On Sat, Jan 23, 2016 at 3:42 PM, Kevin Kenny <kenn...@acm.org> wrote:

> On 01/23/2016 01:48 PM, Russ Nelson wrote:
>
>> New York courts are free to rule any way they want, but copyright
>> doesn't allow you to own facts. This is well-adjudicated in higher
>> courts.
>>
>> If you could claim a copyright on facts, you could control people's
>> speech, and the First Amendment does not allow that. The freedom of
>> factual information is very strongly protected in the US. No matter
>> what Suffolk County thinks.
>
>
This could have happened only in one of the handful of states that
> allow copyright to subsist in government works. In most states,
> government works, like those of the Federal government, are born
> in the public domain.
>

Be it as it relates to the topic at hand, ie, Oklahoma Department of
Recreation and Tourism's state park and state resort boundaries, I'm
wondering if we can get our legal involved in reviewing the situation.  I
*think*, based on this thread, the copyright argument is moot anyway under
the Oklahoma Open Records Act and ODRT's just being a stickler for
bureaucracy.

http://www.odl.state.ok.us/lawinfo/docs/2006-librarylaws-parte.pdf

What's really odd is the Oklahoma Department of Wildlife Conservation does
offer up their boundary data directly over the web...

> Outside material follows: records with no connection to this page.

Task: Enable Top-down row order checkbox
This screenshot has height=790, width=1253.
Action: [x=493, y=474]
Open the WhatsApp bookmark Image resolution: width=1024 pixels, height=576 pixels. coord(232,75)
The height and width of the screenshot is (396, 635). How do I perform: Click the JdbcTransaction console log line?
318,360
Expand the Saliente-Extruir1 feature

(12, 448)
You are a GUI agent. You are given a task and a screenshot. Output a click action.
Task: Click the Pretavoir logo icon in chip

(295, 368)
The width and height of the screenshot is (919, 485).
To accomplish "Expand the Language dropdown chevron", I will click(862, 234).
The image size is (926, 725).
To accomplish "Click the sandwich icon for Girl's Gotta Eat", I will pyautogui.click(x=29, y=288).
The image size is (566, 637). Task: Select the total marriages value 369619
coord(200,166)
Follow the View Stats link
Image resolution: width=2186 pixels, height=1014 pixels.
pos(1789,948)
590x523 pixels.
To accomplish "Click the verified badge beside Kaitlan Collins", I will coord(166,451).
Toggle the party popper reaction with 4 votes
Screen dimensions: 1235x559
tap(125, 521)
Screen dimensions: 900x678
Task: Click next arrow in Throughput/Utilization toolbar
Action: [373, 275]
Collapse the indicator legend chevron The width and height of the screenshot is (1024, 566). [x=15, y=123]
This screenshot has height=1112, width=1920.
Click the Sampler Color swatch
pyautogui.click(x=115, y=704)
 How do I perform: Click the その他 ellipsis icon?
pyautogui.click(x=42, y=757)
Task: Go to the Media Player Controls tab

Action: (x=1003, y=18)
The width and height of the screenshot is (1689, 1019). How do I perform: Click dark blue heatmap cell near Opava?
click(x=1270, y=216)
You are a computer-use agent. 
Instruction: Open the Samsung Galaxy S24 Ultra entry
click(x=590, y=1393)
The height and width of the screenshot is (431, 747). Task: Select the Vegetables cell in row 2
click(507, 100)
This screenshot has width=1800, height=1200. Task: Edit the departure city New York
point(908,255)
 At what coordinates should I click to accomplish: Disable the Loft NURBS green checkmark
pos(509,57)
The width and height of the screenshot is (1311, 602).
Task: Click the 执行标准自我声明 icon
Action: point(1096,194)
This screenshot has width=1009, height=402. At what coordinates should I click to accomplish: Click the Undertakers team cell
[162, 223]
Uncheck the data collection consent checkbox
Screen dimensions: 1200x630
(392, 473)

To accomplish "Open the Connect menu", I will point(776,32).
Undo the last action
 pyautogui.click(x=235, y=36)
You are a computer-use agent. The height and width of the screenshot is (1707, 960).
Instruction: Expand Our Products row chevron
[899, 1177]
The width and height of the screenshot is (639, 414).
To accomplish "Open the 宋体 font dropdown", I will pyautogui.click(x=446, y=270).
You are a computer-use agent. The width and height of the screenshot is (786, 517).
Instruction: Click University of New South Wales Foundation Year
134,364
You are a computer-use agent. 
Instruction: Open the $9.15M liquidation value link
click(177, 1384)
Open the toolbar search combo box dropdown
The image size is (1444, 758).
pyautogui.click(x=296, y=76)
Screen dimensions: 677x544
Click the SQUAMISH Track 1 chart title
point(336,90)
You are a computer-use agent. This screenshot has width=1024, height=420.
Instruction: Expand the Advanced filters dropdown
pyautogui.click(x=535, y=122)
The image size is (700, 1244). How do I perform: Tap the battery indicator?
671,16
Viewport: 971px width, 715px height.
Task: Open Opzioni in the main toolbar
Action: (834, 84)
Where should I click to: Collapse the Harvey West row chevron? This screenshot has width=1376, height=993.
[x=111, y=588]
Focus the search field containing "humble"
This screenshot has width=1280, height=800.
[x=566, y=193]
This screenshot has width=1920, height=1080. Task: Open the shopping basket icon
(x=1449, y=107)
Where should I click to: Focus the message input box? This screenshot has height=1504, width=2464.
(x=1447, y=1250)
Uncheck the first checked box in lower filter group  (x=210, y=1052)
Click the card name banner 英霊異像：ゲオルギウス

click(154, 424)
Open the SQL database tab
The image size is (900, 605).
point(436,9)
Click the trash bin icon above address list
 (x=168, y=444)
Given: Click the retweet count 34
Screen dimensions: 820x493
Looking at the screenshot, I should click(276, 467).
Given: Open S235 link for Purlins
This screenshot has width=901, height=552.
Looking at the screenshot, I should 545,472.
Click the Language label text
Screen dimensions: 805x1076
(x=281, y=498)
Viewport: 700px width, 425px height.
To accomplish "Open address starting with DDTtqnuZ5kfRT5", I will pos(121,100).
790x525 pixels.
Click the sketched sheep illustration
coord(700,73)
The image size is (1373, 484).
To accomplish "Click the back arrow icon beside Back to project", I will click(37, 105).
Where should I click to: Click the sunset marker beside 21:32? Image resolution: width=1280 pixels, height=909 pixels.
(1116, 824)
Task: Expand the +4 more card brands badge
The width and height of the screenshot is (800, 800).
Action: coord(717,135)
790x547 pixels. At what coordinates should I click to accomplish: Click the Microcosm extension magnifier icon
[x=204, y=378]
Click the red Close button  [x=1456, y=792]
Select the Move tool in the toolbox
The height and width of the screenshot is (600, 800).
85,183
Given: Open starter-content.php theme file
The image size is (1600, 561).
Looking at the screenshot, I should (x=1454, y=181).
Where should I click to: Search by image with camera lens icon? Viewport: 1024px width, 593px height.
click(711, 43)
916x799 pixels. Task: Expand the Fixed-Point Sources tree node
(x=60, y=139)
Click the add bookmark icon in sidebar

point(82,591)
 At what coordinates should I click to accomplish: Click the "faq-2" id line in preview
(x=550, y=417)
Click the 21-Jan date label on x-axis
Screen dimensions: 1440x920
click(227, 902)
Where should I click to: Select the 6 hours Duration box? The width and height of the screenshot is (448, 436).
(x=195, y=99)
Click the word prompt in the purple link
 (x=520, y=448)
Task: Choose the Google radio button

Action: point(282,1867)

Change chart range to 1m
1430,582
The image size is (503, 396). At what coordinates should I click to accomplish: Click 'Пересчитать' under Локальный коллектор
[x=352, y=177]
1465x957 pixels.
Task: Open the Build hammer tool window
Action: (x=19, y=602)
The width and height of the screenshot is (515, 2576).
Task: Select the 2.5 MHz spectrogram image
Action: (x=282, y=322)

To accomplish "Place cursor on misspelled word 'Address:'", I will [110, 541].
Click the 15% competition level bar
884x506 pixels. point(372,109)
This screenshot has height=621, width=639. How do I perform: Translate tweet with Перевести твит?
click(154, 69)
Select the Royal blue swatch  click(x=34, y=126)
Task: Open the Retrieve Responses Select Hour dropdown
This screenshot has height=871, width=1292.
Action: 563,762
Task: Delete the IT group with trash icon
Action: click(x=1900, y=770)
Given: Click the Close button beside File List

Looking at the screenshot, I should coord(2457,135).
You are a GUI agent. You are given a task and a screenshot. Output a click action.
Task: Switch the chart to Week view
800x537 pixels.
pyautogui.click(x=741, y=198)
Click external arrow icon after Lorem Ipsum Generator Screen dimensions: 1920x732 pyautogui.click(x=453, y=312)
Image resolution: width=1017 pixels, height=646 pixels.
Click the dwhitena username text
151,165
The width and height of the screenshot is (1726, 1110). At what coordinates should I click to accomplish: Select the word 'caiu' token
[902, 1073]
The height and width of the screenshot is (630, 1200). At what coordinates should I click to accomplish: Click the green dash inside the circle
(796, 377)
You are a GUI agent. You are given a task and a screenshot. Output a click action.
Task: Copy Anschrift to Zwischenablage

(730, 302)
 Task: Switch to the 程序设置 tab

> I quite agree with you that it seems to contradict established law,
> and conflict with constitutional principles of both freedom
> of speech and open government, but until and unless the Supremes
> speak on it again, it's precedent in the Second Circuit.
>
> The law is an ass.


At least it's not 10th Circuit...I basically cringe every time anything
relating to technology or e-business comes up in my circuit.